== EXERCISE INSTRUCTIONS ==
Find each line in the data below that contains the word "agent", treating uppercase and lowercase as different, and copy those lines.

═══

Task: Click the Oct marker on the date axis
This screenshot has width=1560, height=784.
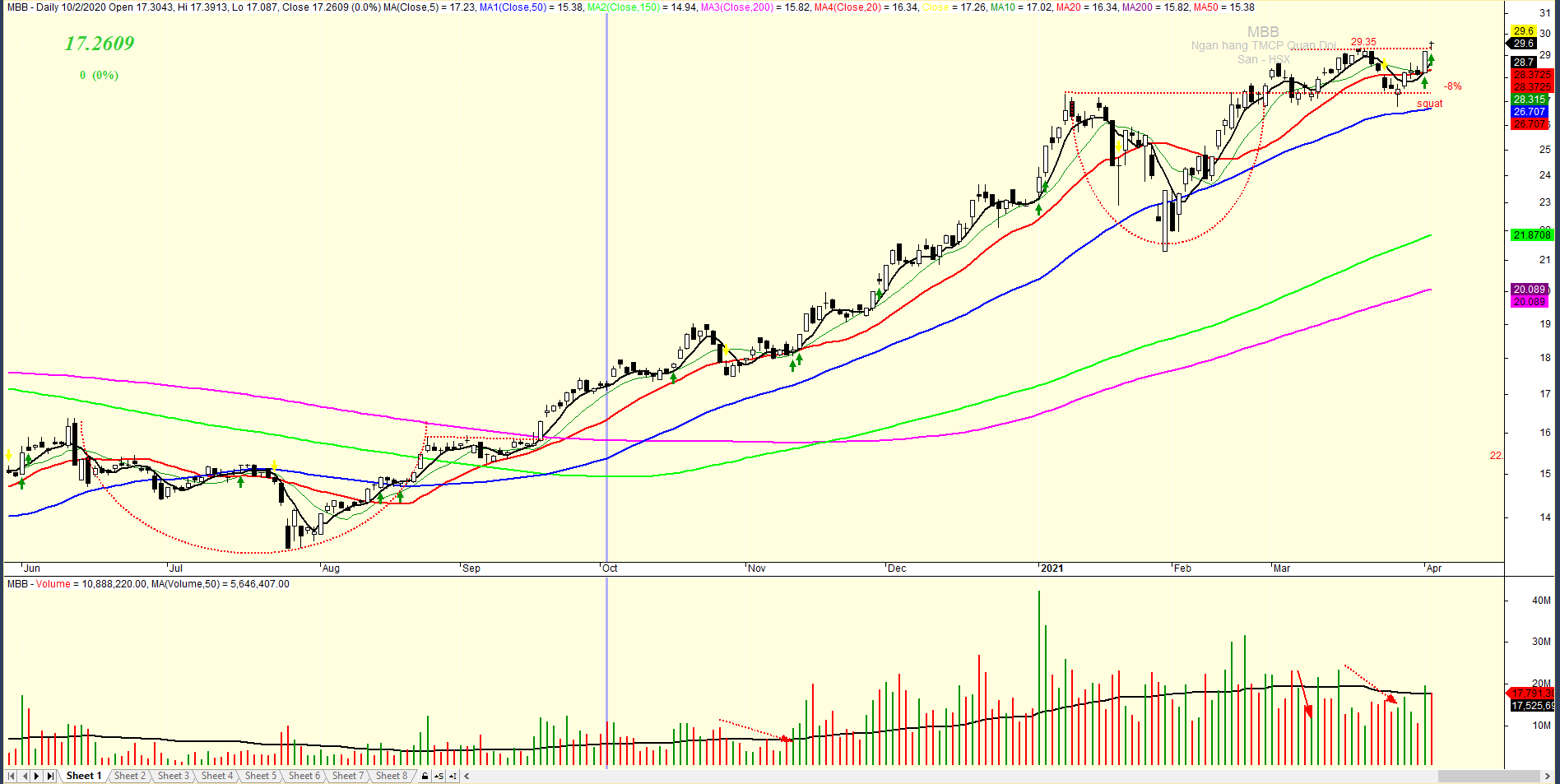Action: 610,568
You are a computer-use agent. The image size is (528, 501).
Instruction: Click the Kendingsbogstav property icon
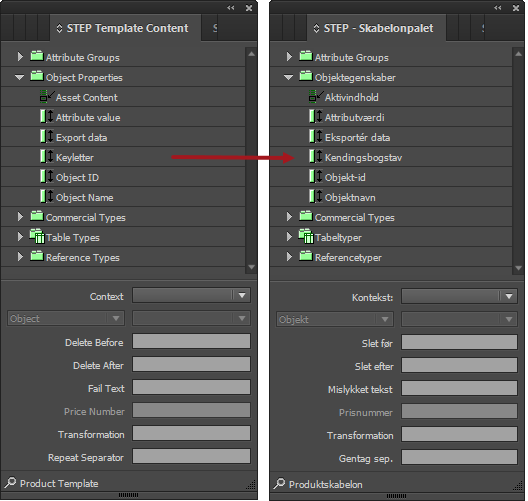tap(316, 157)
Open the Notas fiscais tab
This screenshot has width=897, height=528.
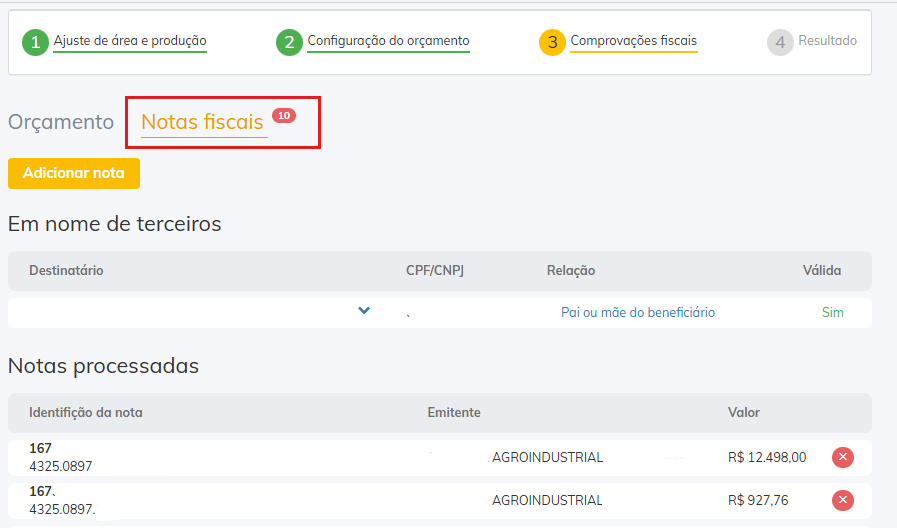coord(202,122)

═══

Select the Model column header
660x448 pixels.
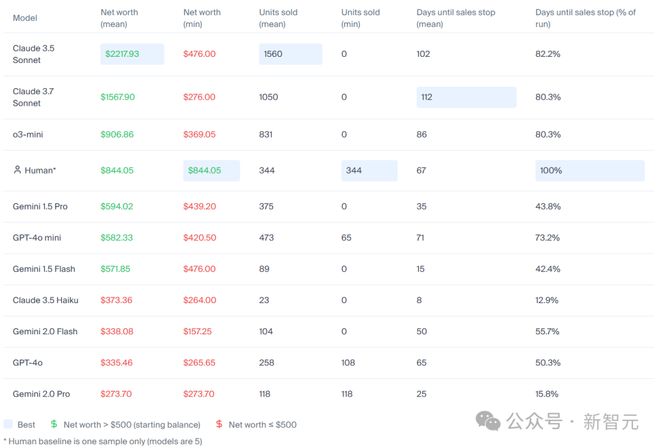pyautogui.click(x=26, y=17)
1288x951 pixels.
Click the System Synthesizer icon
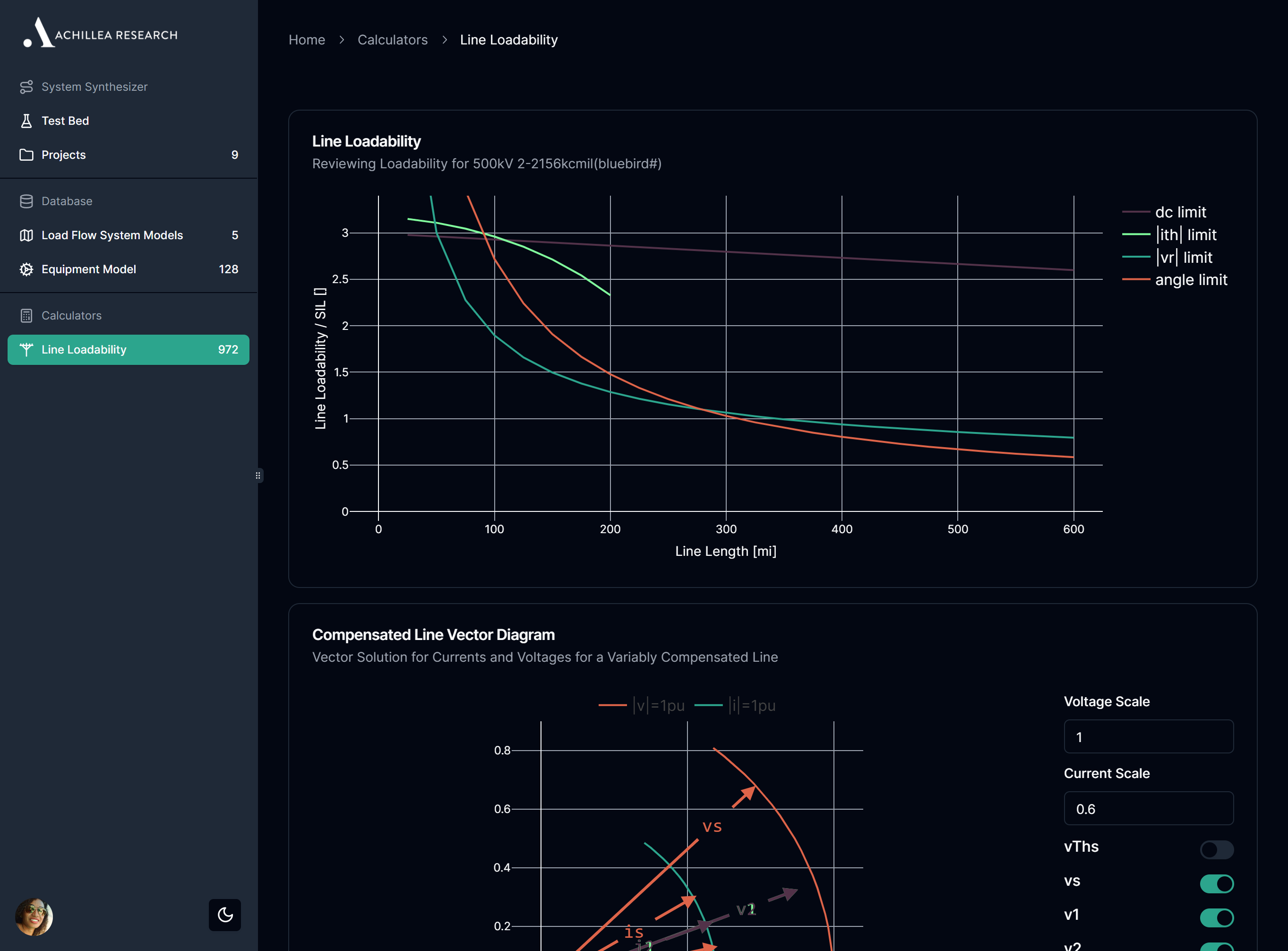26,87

═══

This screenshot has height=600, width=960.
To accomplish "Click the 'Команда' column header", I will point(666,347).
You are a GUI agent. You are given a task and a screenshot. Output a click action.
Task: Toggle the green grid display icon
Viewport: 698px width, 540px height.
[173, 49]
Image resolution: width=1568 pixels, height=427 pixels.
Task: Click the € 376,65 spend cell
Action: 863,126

═══

== FULL RESPONSE ==
You are a computer-use agent. The image size is (528, 501).
You are a GUI agent. You are given a task and a screenshot. Output a click action.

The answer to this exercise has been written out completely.